I think that's not quite the right question. For every person like
yourself who is making an informed "the optimizer is really picking the
wrong index" request, I think there are more who are asking for that but
are not actually right that it will help. I think you would agree that
this area is hard to understand, and easy to make mistakes about, yes?
So the right question is "how many questions about queries not using an
index would have actually benefitted from the behavior they asked for?"
That's a much fuzzier and harder to answer question.

I agree that it would be nice to provide a UI for the informed.
Unfortunately, the problem I was pointing out is that doing so could, on
average, make PostgreSQL appear to run worse to people who use it.
Things like which index and merge type are appropriate changes as data
comes in, and some of the plan switches that occur because of that are
the right thing to do--not a mistake on the optimizer's part.
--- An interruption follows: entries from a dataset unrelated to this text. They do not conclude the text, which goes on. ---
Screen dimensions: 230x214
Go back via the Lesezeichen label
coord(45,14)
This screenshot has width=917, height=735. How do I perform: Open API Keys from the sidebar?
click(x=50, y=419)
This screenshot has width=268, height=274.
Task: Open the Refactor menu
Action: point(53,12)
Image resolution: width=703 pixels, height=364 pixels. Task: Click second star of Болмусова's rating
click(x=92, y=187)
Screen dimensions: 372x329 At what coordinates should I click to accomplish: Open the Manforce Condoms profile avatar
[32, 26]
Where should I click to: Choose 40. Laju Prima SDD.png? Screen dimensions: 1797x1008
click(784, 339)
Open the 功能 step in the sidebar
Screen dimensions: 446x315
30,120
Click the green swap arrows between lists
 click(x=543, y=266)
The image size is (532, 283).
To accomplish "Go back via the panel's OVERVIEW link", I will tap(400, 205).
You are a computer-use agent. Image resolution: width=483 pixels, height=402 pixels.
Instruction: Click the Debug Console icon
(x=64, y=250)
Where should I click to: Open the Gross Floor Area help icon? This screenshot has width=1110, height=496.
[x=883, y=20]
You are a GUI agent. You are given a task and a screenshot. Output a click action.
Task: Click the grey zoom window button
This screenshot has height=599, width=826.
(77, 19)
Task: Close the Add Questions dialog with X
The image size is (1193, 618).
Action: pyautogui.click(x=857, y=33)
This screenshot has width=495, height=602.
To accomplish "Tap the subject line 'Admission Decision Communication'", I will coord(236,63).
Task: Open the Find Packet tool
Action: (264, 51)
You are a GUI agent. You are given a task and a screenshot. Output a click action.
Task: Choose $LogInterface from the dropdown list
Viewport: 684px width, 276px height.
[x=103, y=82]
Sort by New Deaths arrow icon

I'm sure
you've seen people put together plan rules for the RBO that worked fine
on small data sets, but were very wrong as production data volume went
up. That problem should be less likely to happen to a CBO approach. It
isn't always, of course, but trying to build a RBO-style approach from
scratch now to resolve those cases isn't necessarily the right way to
proceed.

Given limited resources as a development community, it's hard to justify
working on hinting--which has its own complexity to do right--when there
are so many things that I think are more likely to help *everyone* that
could be done instead. The unfortunate situation we're in, unlike
Oracle, is that there isn't a practically infinite amount of money
available to fund every possible approach here, then see which turn out
to work later after our customers suffer through the bad ones for a while.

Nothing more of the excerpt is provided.